And I got one. From our rooftop in Dumbo under the Brooklyn Bridge, facing One World Trade Center and with Liberty and Empire State like beacons in the distance, we counted in 2012 via the giant digital clock atop the adjacent Jehovah’s Witness Watchtower building.
Isn’t it peculiar how intent we are that New Year’s Eve celebrations be wildly entertaining? A dull NYE is as daunting as spending Christmas without family (although I was well looked after on the 25th…sorry mum and dad!).
As a child, the incoming year began on a beach in the dark of the South Coast of Australia. Simple, quiet; without drama. The most exciting it got was a neighboring family with domestic-grade fireworks.

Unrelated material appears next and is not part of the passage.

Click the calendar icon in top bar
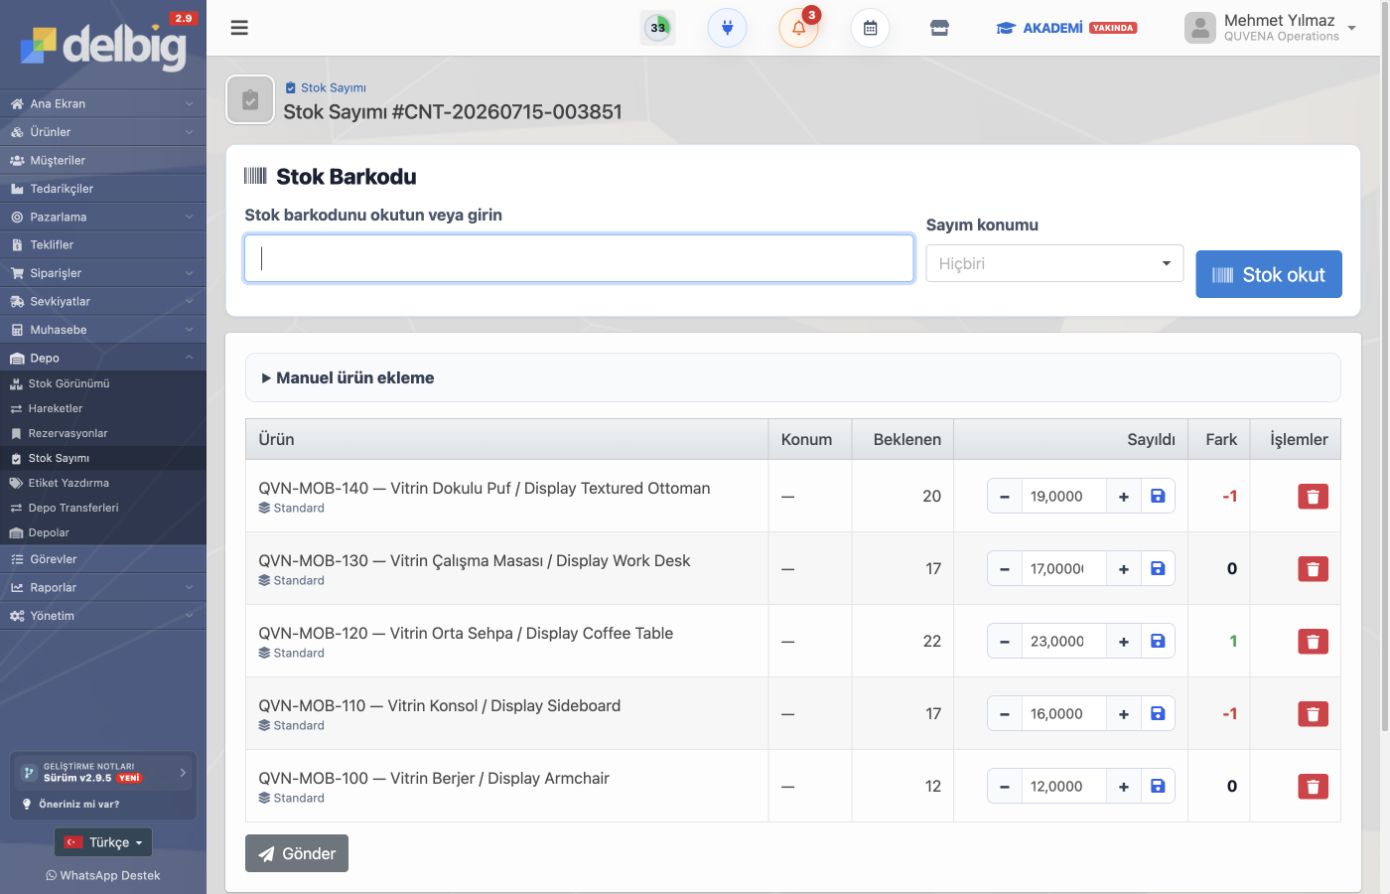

Sydney and I have a strained relationship. Rarely has she proven herself. I was ditched by a friend one year, and after the 9pm family fireworks in Circular Quay, returned home to sleep it off, only to be woken by the all-too-cheery voices of my parents phoning at ten to twelve, wondering what magnificent things I was up to. Stirred by their optimism, I belted down towards Bondi Beach, only to hear the countdown and cheers before I was halfway down Hall Street. I was detached enough to reason the only thing worse than spending NYE alone must be spending it remotely with your folks.
The following year, celebrations began well at a party with new friends. But as midnight approached, the company splintered off, until I found myself walking the lonely tides of Manly on the phone to South Africa. God bless timezones. There is always someone to speak with.

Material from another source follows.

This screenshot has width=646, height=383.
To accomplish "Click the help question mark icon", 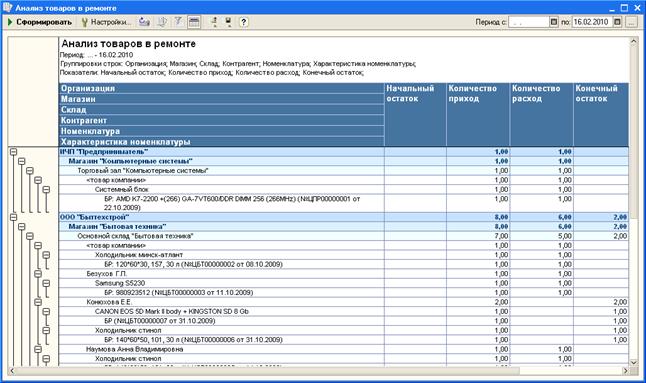I will point(243,22).
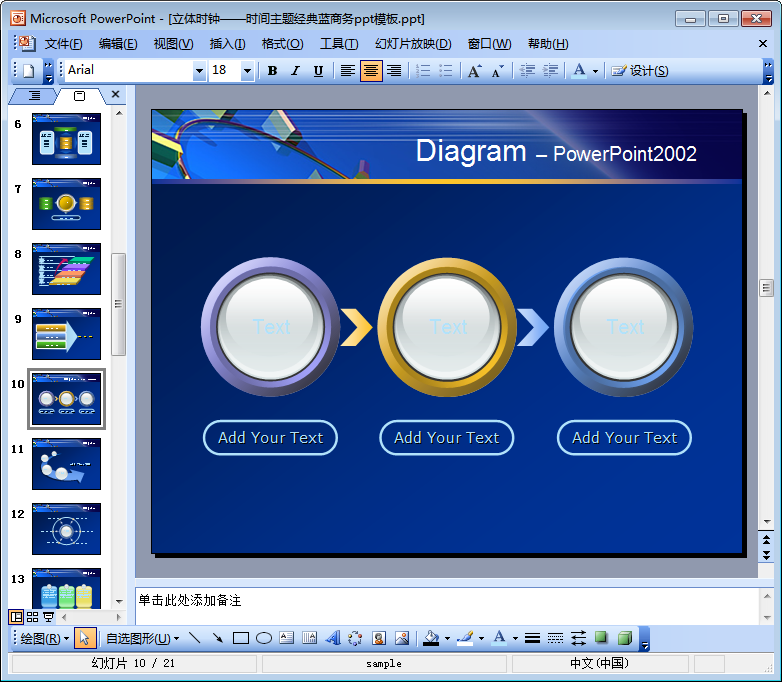Toggle Italic text formatting
782x682 pixels.
295,70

We remember these first moments of a fledgling year because of the weight of expectation we give it. We could, of course, just lower the bar. My parents now play scrabble and drink tea until the clock strikes 12. They seem like happy, well-rounded folks.
I hope you have a magnificent year… stirred by the reminder of the passing of another chunk of time, another numeral notched… and that we’d better get on with it and do something vaguely more impressive than the year that once was.